Assigned task
Copy the records below exactly, from the line containing "Given: Enable Specify" through the last line, and leave out every picture.

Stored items

[Start of section]

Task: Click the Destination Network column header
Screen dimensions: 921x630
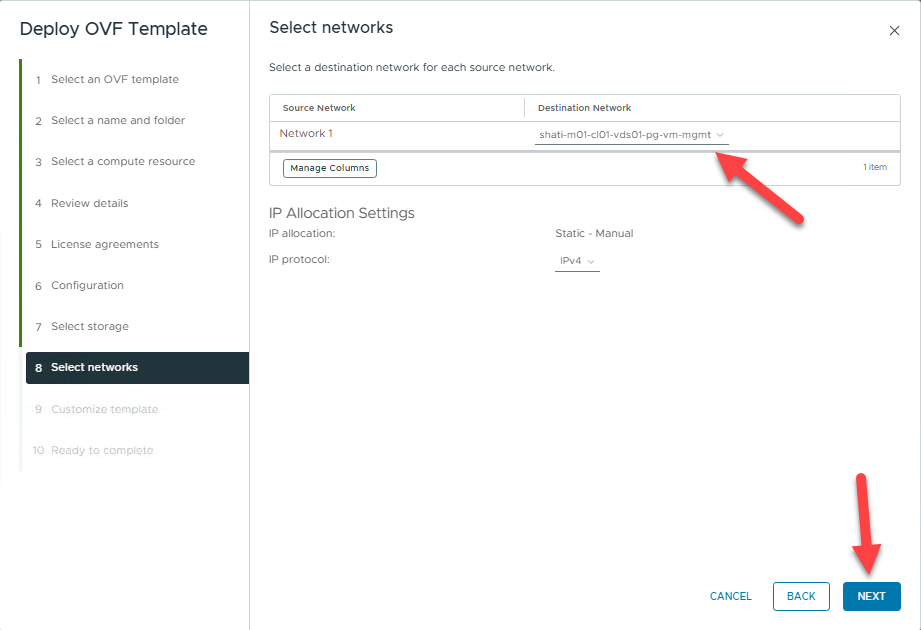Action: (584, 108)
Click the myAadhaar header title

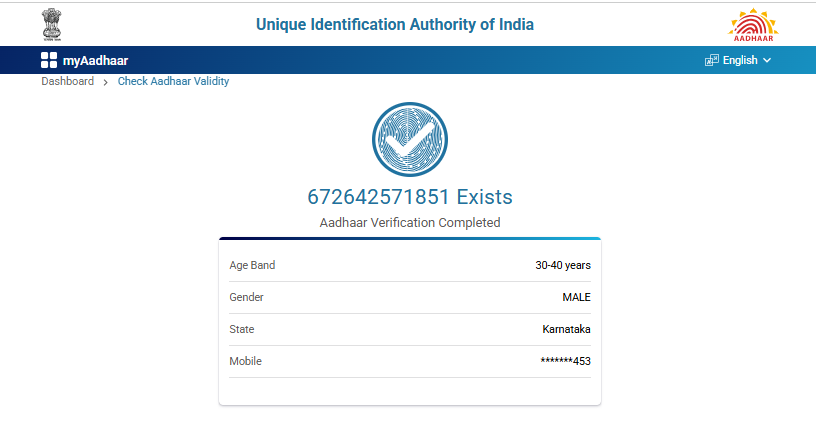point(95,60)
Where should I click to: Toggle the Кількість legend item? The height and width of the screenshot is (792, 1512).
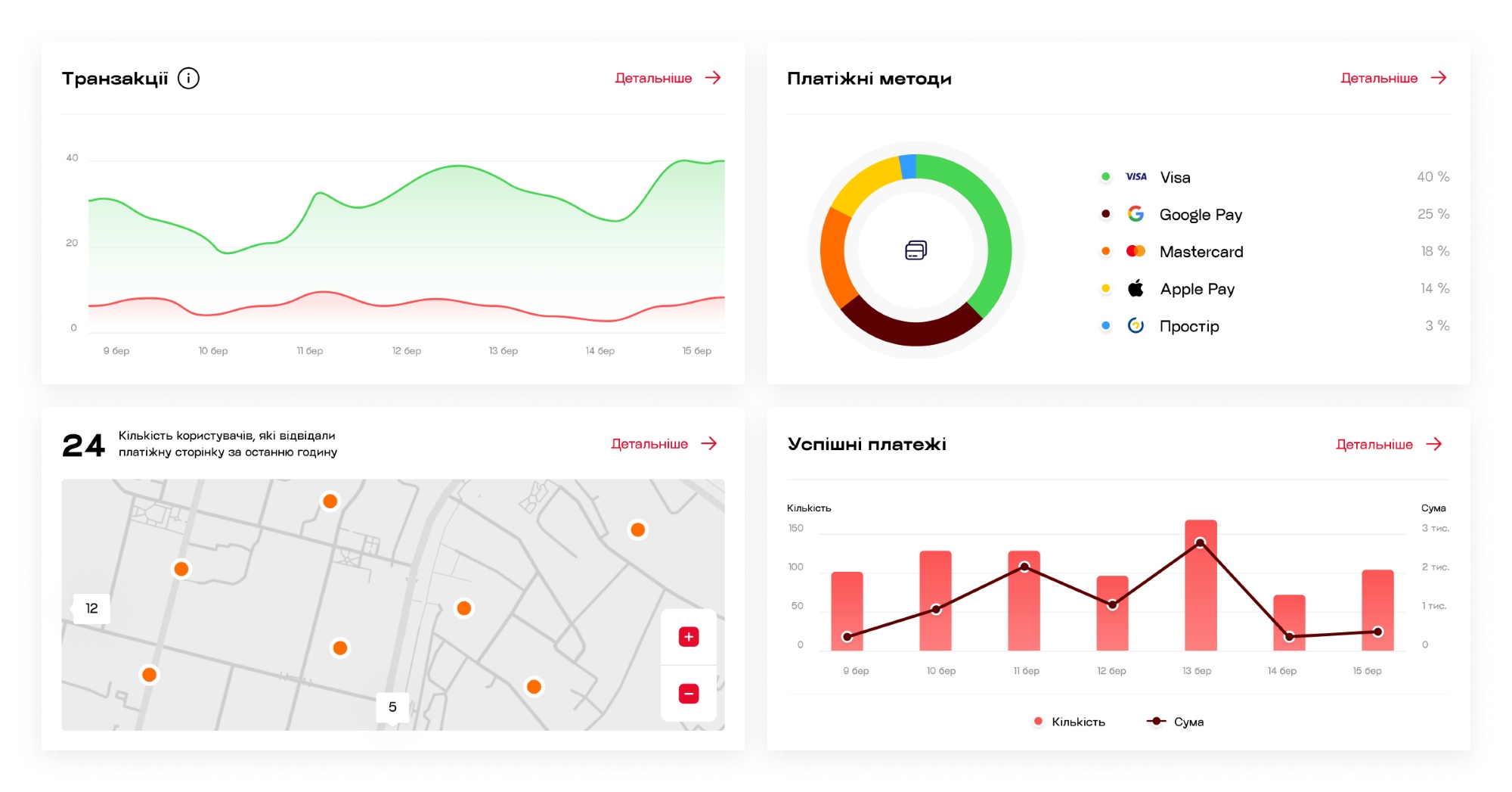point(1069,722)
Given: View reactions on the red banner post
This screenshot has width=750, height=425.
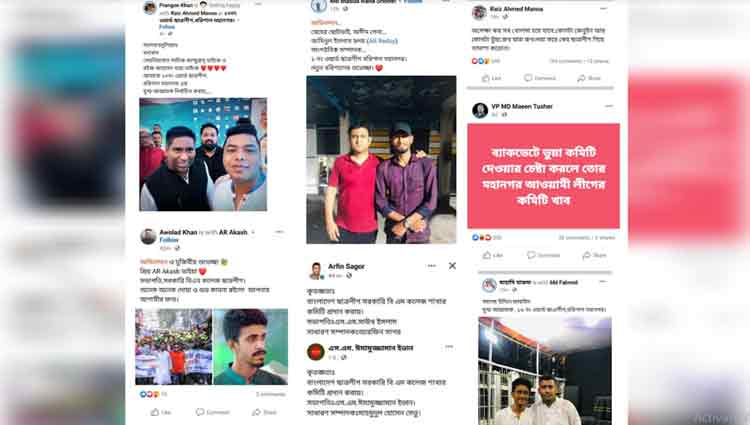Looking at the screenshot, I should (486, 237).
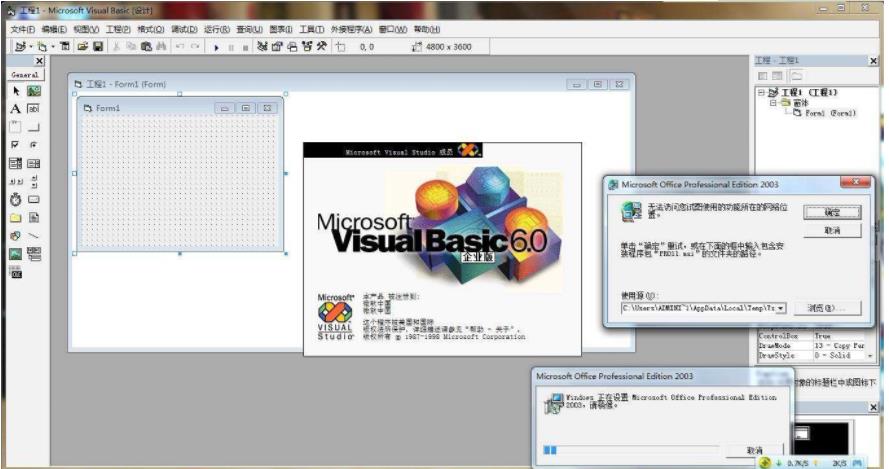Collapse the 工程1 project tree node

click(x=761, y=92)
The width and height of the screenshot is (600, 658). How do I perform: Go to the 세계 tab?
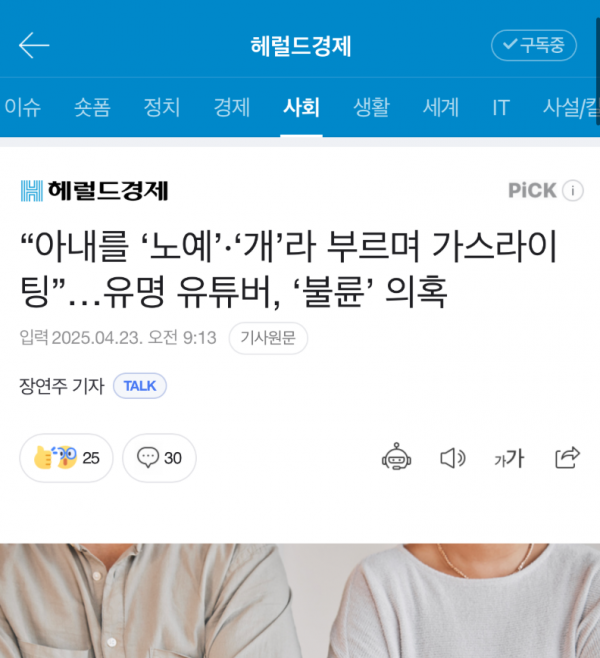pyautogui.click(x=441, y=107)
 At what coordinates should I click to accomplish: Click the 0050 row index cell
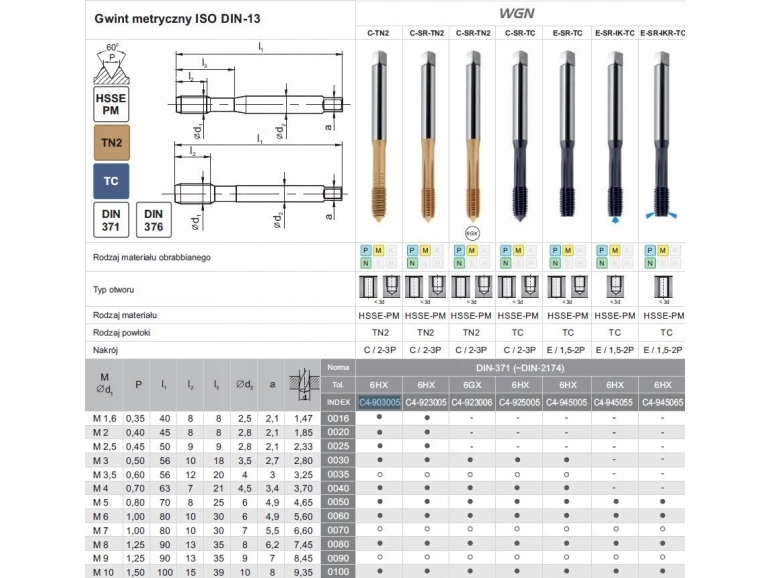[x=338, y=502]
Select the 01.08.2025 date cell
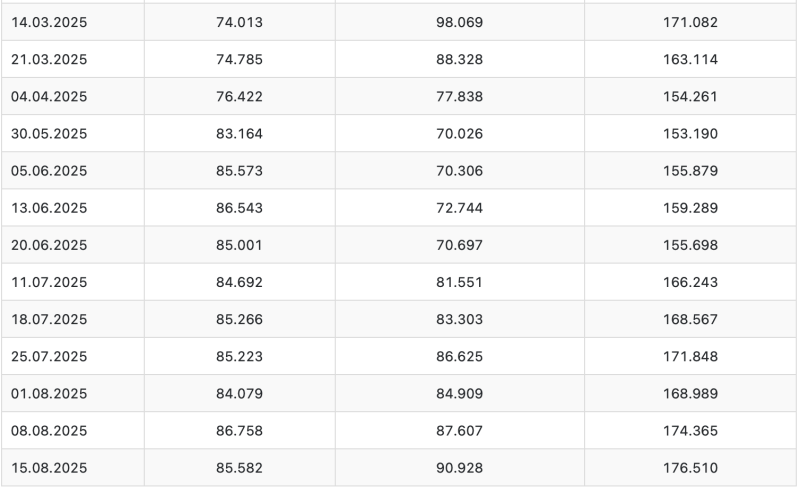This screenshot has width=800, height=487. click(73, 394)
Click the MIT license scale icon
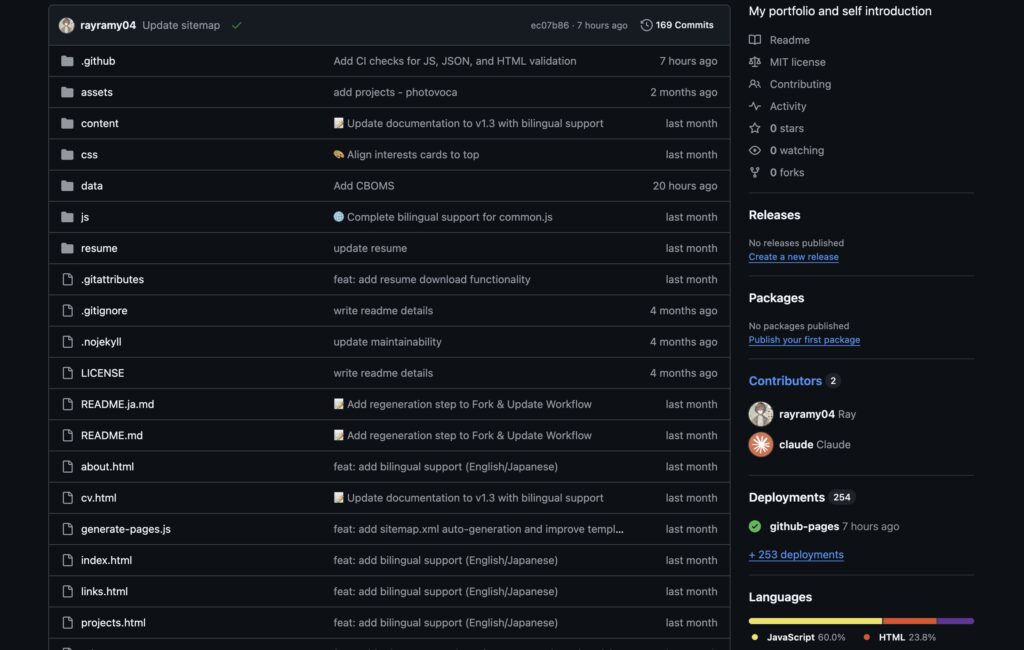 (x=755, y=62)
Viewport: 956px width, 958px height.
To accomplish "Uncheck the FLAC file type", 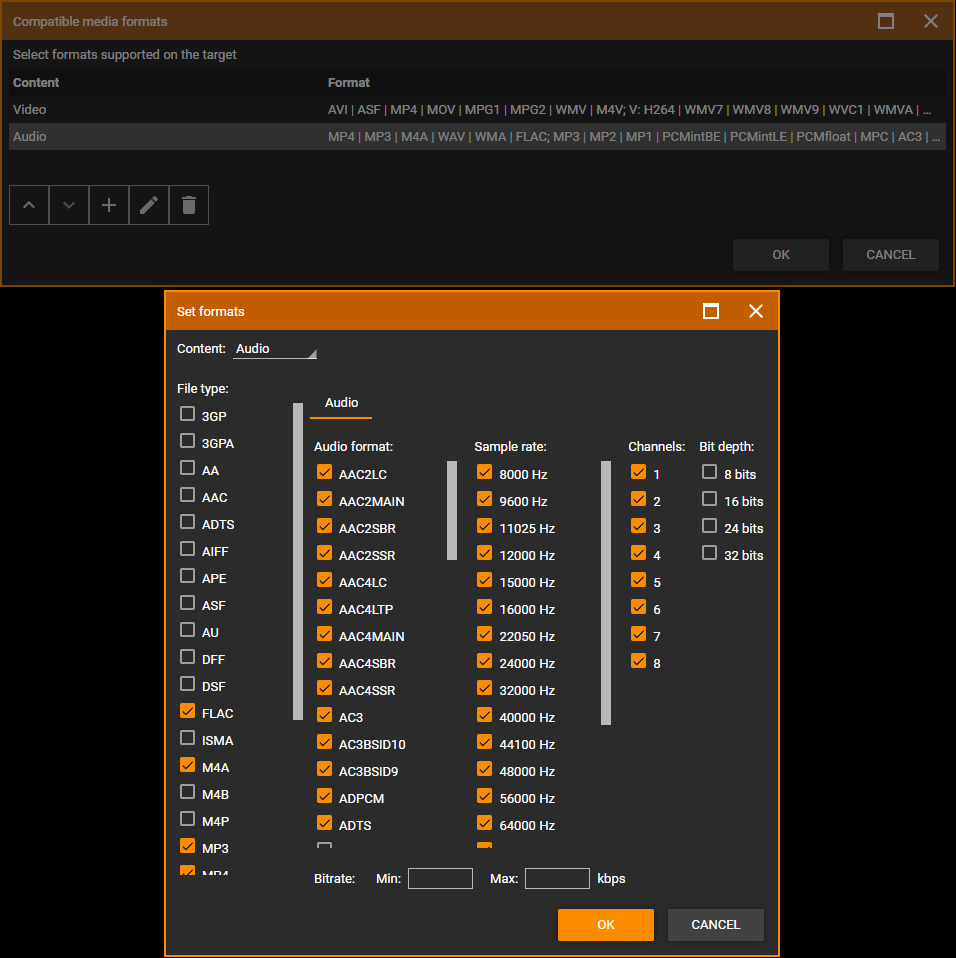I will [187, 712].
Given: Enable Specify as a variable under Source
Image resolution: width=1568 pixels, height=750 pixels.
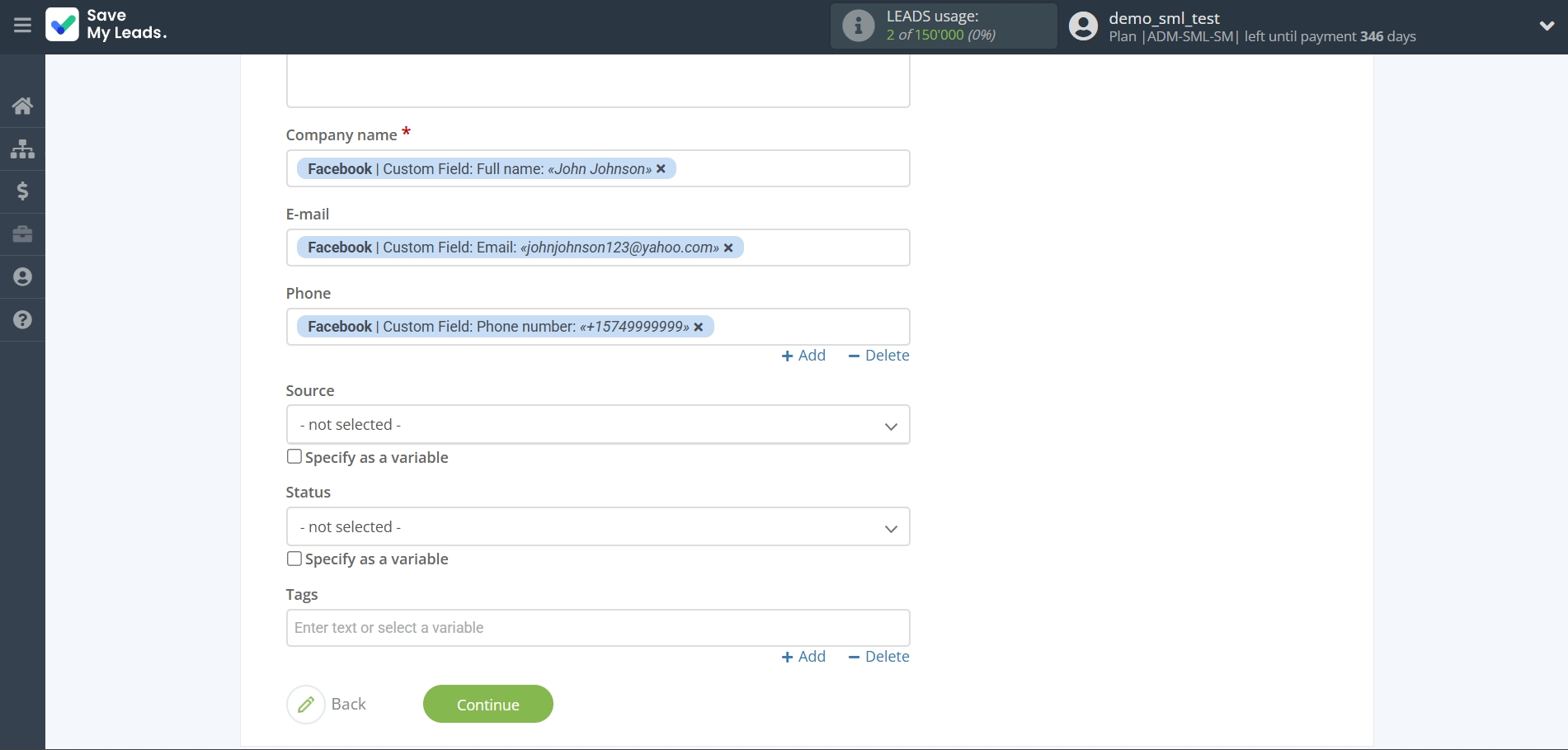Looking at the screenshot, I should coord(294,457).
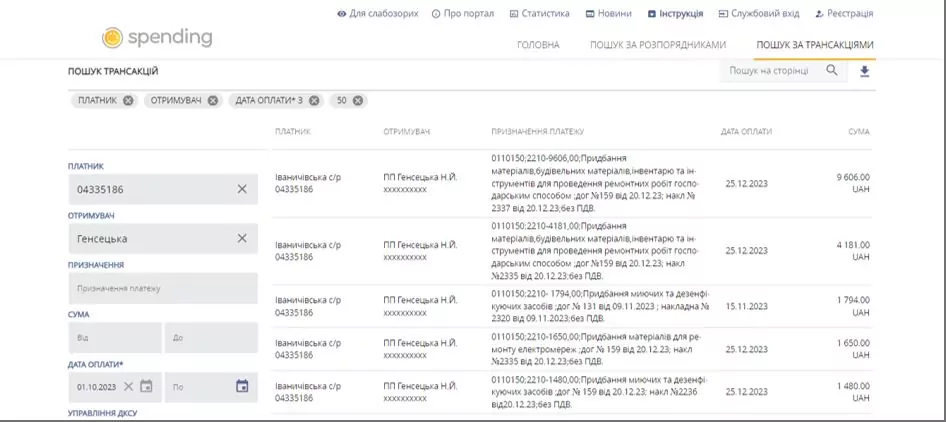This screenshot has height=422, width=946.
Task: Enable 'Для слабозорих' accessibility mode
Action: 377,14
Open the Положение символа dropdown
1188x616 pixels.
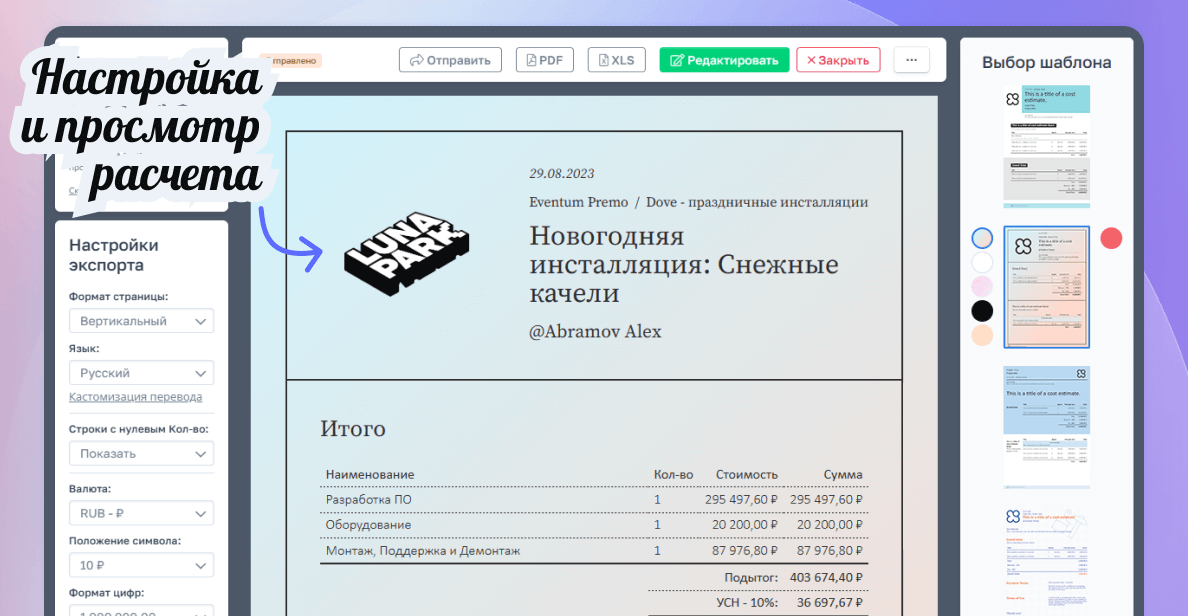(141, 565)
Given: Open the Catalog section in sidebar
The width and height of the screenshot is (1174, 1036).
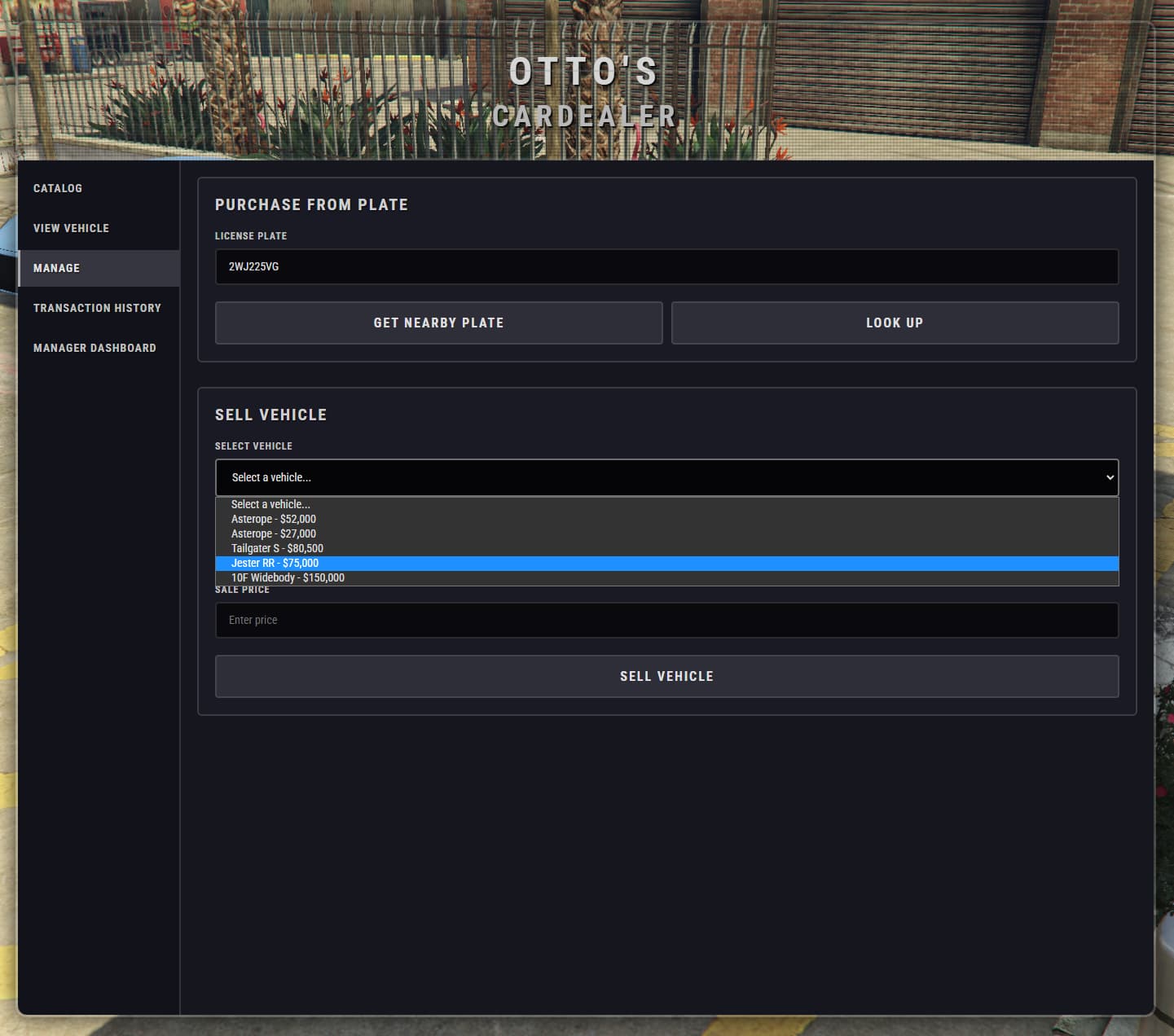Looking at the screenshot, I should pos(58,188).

[End of section]

Written solution
Given: Enable Specify as a variable under Source
Image resolution: width=1568 pixels, height=750 pixels.
Looking at the screenshot, I should coord(294,457).
This screenshot has height=422, width=946.
Task: Enable 'Для слабозорих' accessibility mode
Action: 377,14
Open the Положение символа dropdown
1188x616 pixels.
(141, 565)
Given: Open the Catalog section in sidebar
The width and height of the screenshot is (1174, 1036).
Looking at the screenshot, I should pos(58,188).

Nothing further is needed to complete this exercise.